* _Tasks to complete_:
[a] According to the Lemons race report, what place overall did the SAMs Saab team finish?
[b] Resume the Lemons race report from the point where it stops.

* _Supplied text_:
Last week, the potato-for-a-gas-cap/coat-hanger-for-an-antenna ’79 Olds Cutlass Salon that is the 24 Hours of Lemons sputtered into the upscale Inde Motorsports Ranch for the fifth time. No connecting rods penetrated engine blocks— you can’t say that about most Lemons races— and we’re pretty sure that Inde’s property values will recover from the onslaught of downscale racing hoopties, given enough time. Here’s what happened at the 2020 La Carrera Arizona:

The owner of Inde collects Cold War fighter aircraft, and this vintage aluminum is scattered all over the paddock in sort of an open-air museum. There’s an F-100, an F-5, an F-111, a MiG-21, a MiG-19, a MiG-17, an F-104, an F-86, and much more, and now the track has added a genuine, numbers-matching Swedish fighter plane with an extremely metal name: a 1960s-vintage Saab 35 Draken. Naturally, we’ve been counting the minutes until we could show that Saabs really were born from jets (although, strictly speaking, the first Saab car came out about the time that the extremely ungainly “Flying Barrel” was taking to the Swedish skies) by shooting photographs of a Lemons race Saab next to a Saab aircraft, and this finally happened. Here’s the SAMs Saab ’91 900 next to the supersonic Draken.

The SAMs Saab team finished 25th overall, but they weren’t piloting the only Swedish machine to enter this race. They were, however, piloting the only one that turned any official race laps. After the Blue Swede team— the drivers of which are members of Inde, naturally— won the Index of Effluency with their Volvo PV544 at the 2017 Arizona race, the team decided that they wanted both moar powah and to remain in Class C, the slowest most awesome Lemons category. So, the wise and fair judges of the Lemons Supreme Court said that they could drop a mid-1960s Ford 289 V8 and Ford-O-Matic automatic transmission into their Volvo and remain in the Wotan-approved class. Naturally, the team name changed from Blue Swede to Fjord Moostang.

* _Listing_:
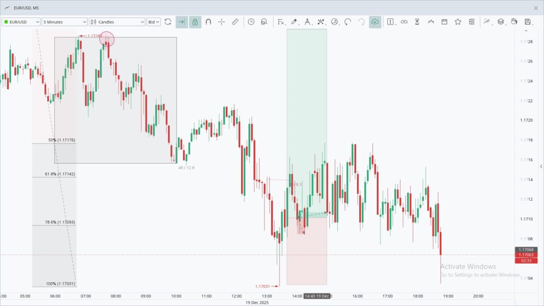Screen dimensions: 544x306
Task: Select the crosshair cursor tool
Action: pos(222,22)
* * *
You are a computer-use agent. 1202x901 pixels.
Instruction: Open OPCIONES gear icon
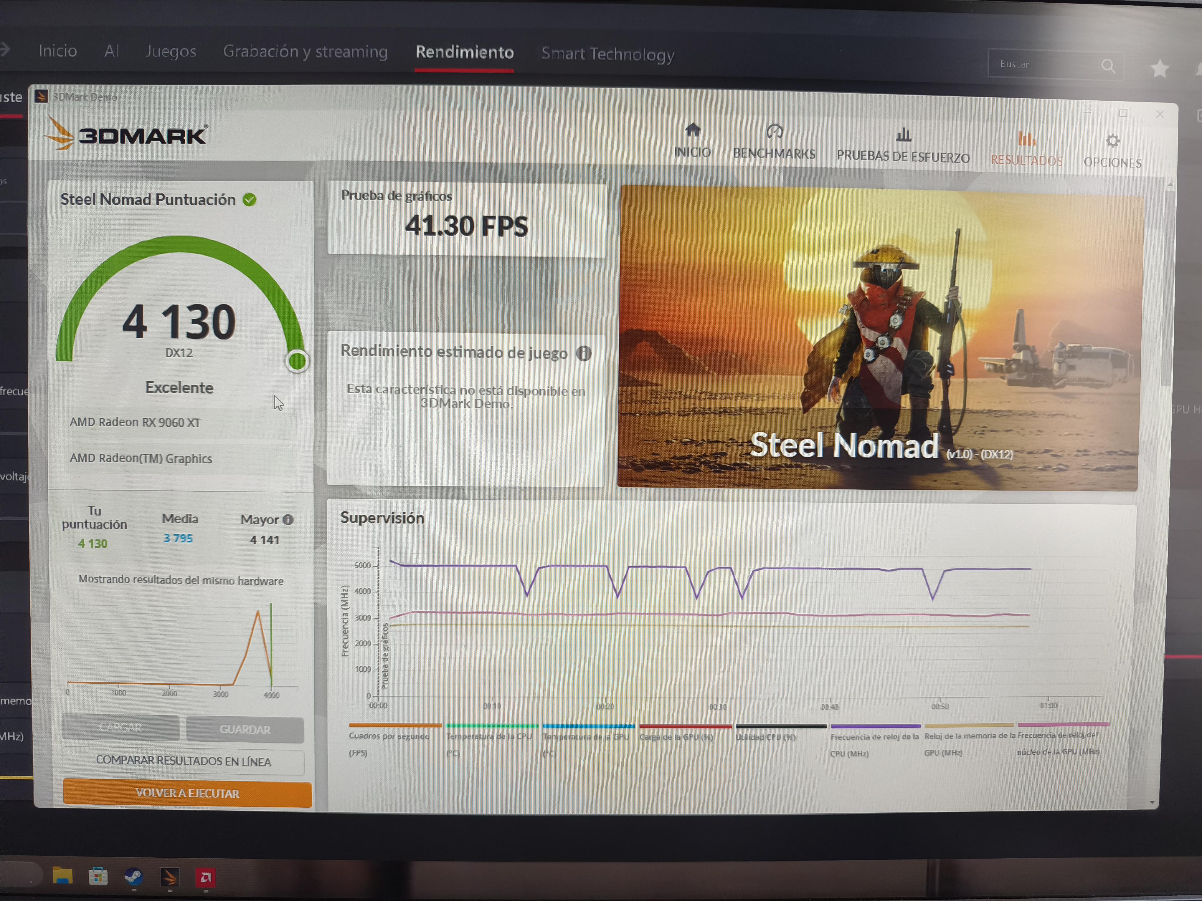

* _Answers to each task_:
[a] 25th overall

[b]
On paper, a V8-swapped PV544 should go pretty well. In reality, the V8 developed a fatal rod knock while being driven out of the trailer and the Moostang couldn’t finish a single lap under its own power. For this, the Fjord Moostang team took home the not-very-coveted I Got Screwed trophy.

We’ll see what happens when the Moostang and the ONSET Racing LZ9-swapped PV544 take on the Salty Thunder Racing Fiero at Willow Springs in May.

Eyesore Racing— well, three out of the five members, at any rate— decided that they’d be the shark in the aquarium and compete in a race with 39 cars instead of the 150-200 cars they’re used to at Sonoma and Thunderhill, so they towed the 575 miles out from Long Beach.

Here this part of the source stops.